### Materials provided
*** Block opens ***
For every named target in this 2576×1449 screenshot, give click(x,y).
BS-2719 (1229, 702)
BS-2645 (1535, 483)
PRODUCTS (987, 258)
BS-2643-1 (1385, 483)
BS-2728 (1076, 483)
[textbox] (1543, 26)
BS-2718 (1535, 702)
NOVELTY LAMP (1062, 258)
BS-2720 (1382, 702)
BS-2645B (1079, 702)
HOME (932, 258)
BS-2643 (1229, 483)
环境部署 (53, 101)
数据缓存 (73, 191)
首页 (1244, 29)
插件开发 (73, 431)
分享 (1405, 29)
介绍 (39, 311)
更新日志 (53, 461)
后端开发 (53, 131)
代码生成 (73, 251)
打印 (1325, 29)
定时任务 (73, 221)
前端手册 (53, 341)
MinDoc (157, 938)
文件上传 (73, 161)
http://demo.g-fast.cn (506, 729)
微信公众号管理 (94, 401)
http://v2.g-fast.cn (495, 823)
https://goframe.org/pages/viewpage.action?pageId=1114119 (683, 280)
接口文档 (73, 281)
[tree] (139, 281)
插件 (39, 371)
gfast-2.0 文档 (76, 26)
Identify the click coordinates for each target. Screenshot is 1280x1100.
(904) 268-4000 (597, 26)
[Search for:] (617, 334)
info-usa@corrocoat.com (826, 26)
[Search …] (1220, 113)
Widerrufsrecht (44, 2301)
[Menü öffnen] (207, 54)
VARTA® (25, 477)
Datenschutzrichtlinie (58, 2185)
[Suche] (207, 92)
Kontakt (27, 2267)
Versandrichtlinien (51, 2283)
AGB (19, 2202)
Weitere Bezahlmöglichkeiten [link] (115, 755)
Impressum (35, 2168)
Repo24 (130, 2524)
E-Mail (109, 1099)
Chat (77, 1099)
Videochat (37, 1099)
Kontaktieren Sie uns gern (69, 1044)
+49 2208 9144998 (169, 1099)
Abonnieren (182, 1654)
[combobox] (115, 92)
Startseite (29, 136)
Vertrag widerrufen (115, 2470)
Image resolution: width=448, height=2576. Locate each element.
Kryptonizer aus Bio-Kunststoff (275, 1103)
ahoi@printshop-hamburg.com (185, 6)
*** Block closes ***
### To do
Look through the entries above and quote exactly the lines from the line with "BS-2645 (1535, 483)" to the line with "[Search for:] (617, 334)", counting both of those lines.

### Solution to the exercise
BS-2645 (1535, 483)
PRODUCTS (987, 258)
BS-2643-1 (1385, 483)
BS-2728 (1076, 483)
[textbox] (1543, 26)
BS-2718 (1535, 702)
NOVELTY LAMP (1062, 258)
BS-2720 (1382, 702)
BS-2645B (1079, 702)
HOME (932, 258)
BS-2643 (1229, 483)
环境部署 (53, 101)
数据缓存 (73, 191)
首页 (1244, 29)
插件开发 (73, 431)
分享 (1405, 29)
介绍 (39, 311)
更新日志 (53, 461)
后端开发 (53, 131)
代码生成 (73, 251)
打印 (1325, 29)
定时任务 (73, 221)
前端手册 (53, 341)
MinDoc (157, 938)
文件上传 (73, 161)
http://demo.g-fast.cn (506, 729)
微信公众号管理 (94, 401)
http://v2.g-fast.cn (495, 823)
https://goframe.org/pages/viewpage.action?pageId=1114119 (683, 280)
接口文档 (73, 281)
[tree] (139, 281)
插件 (39, 371)
gfast-2.0 文档 (76, 26)
Identify the click coordinates for each target. Screenshot is 1280x1100.
(904) 268-4000 (597, 26)
[Search for:] (617, 334)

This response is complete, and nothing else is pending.